ソフトウェアの知見をビジネスに生かし、ビジネスをサービス化する
セッション後半のテーマは「ソフトウェア駆動ビジネス」だ。ここで長沢氏が紹介した言葉は「Software is teaching the world」。ソフトウェアが世界を教導する、という意味だ。
長沢氏は「ソフトウェア開発という仕事は、もっとも複雑な業務と言える。開発で出てきたナレッジは、世界中のビジネスシーンに生かせる」と語る。「価値の流れ」で出てきたポイントを、ビジネス寄りの表現に当てはめると、バックログ駆動は「やることの交通整理」、情報Hubは「情報収集の交通整理」、作業のシフトチェンジは「やり方の交通整理」ということができる。
要は「人・作業・成果物」の交通整理だ。たとえば顧客や営業同士のやり取りには様々なものがあるが、業務の現場では大体、情報が残らない。また、それぞれの頭の中にしかない情報も多い。
それをどのように解決するのか。長沢氏は「一般的には、とにかくナレッジを軸にする。ファイル共有の仕組みを持つ。そこに正式で正確な情報を入れるとされている」と言う。ただ、自分が持っている情報が正確であることに自信がある人はほとんどいないため、場所を作っても情報が載らない。もしくは作って、蓄積して、咀嚼して、寝かせて、それから勇気を振り絞ってアップするのだが、誰も見てくれない。情報が遅いからだ。
そこで情報Hubを使い、ミーティングの議事録などに、必要な人がアクセスできるようにする。議事録があると、誰が参加していたか、誰に知ってもらいたいか、ミーティングの目的、そこでの依頼の結果が分かる。
例えば、ミーティング直後に議事録がメール添付で送られてきても、添付ファイルを開かないことも多いが、チャットで展開されると目に止まりやすくなる。ドキュメントを横串で刺して見れば、やるべきことの中で、やったこと、やっていないことなどのアクションアイテムも気軽に見ることができる。同様に他の人に依頼したアクションへの反応も確認できる。また検索に引っかかり、思わぬ収穫を得られることもある。議事録を取ったあとに入った情報で、アップデートすることもできる。
これまで紹介したように、ソフトウェア開発で行ってきたことがビジネスのシーンで活かせるが、とはいえまだ成熟はしていない。
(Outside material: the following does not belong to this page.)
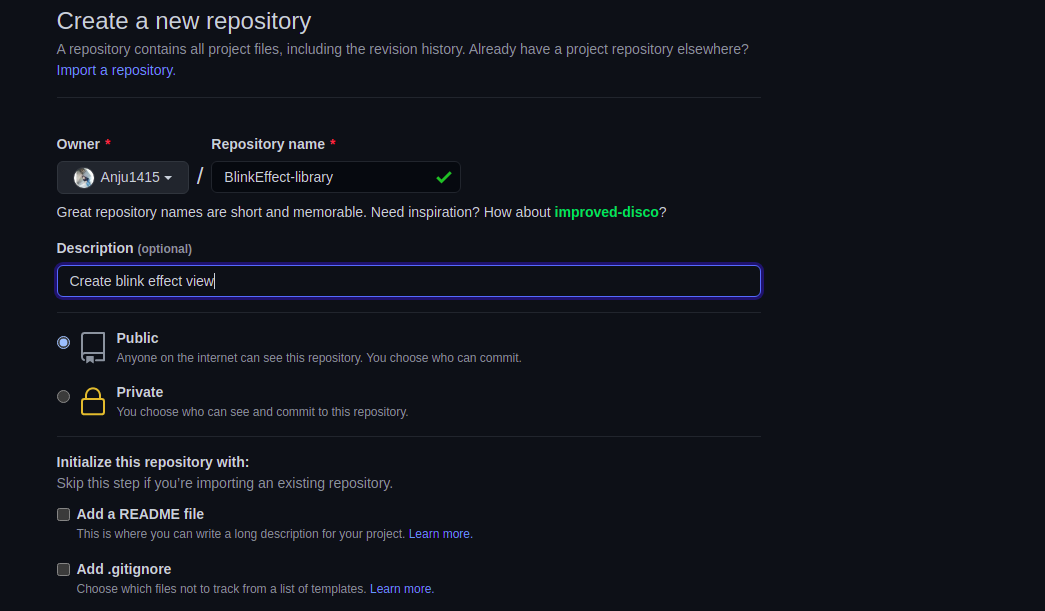
Task: Click the "Add a README file" label text
Action: 140,514
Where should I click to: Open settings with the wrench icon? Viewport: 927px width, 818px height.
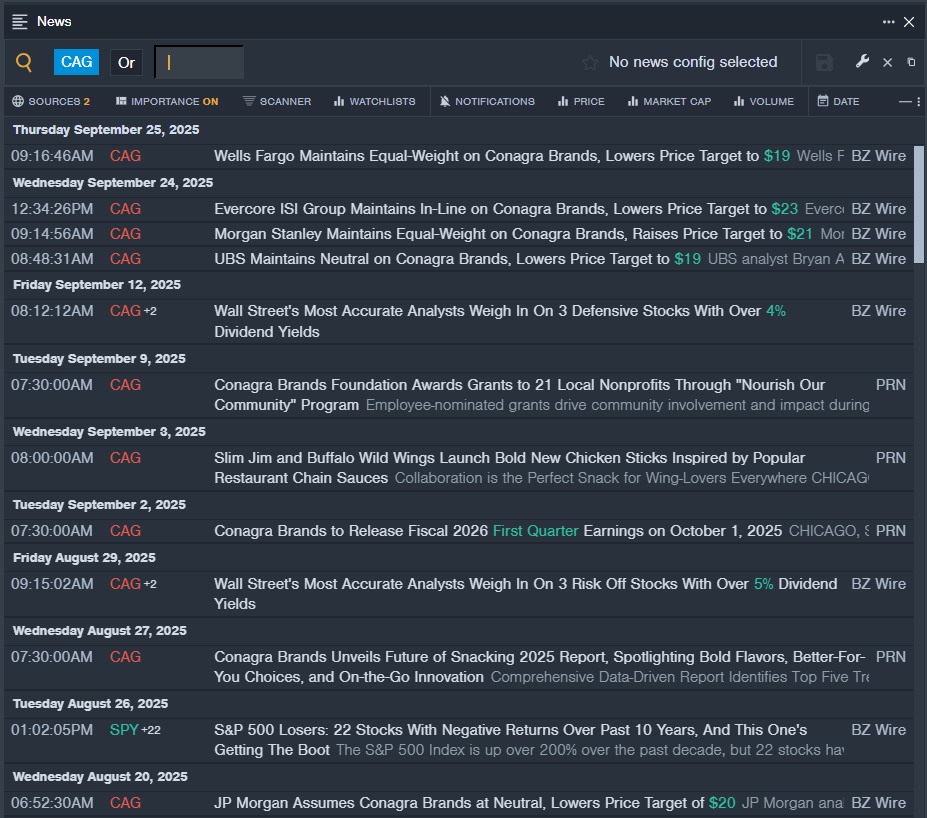[x=862, y=62]
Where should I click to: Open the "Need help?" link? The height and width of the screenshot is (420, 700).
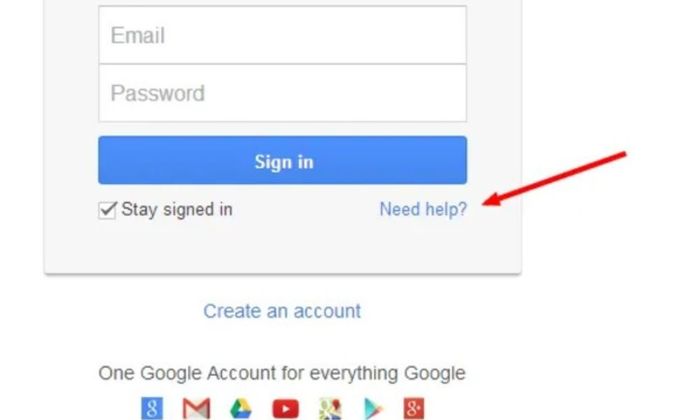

「ビジネスシーンは多様化しているため、情報Hub、チャットといった基本的な仕組みをベースにお客様に応じたソリューションを作る必要がある。これができるのは開発者だけ。このようなソフトウェア開発のシーンがこれから出てくるだろう」と長沢氏は予言する。
アトラシアンでも2015年10月より、JIRAを3つの製品構成にして、ビジネス向けタスク管理ツール「JIRA Core」を提供している。これは、ソフトウェア開発のように複雑なプロジェクトではなくても、タスクフォースを作ったり、プロセスを管理して承認の仕組みを作ったりといったところに特化したJIRAである。今後、カンバンボードも搭載予定だ。
ソフトウェア開発もビジネスも、どちらも同じ仕組みで複雑さに対応することができる。変化が大きく、仮説で動く必要があり、情報の正確性は選別しなければならない。そんな状況下では、チームの力を活かすことが重要だ。「チームが使うインフラは、ソフトウェア開発もビジネスも同じものを使うことができる」と長沢氏。
実際に働く人が働きやすいしくみをつくるところにも、ソフトウェア開発者の知恵が生きてくる。例えば「JIRA SoftwareとJIRA Coreを連携させることで、お互いの間にあった壁を取り払うこともできる。そのプラットフォーム上にお客様に応じたソリューションを構築できるのも開発者だ」と長沢氏。
ビジネス現場の知的創造プロセスについて、長沢氏は「SECIモデル」を引き合いに出しつつ、次のように述べた。例えば、ビジネス現場では「課題やいいアイデアを思いついた時に、誰に伝えればいいか分からない」といった問題が発生する。これまで述べたような仕組みを作ることにより、ふわっとした情報を上手く見せることができる。その仕組みを使うことで、「誰に伝えればいいか」といったことを自分で探し出せるようになる。これがビジネス現場のサービス化だ。サービスがいくつかメニュー化されて、自分がやらなくてはならないことを適切に選べるような仕組みができている。さらに発展すると、色々な問題を自己解決できるセルフサービスモデルになるというわけだ。
最後に長沢氏は「どんどん新しい、イノベーティブなソフトウェアを作ってほしい。さらにテクノロジーのハックだけでなく、ビジネスもハックしていただきたい」と呼びかけ、セッションを閉じた。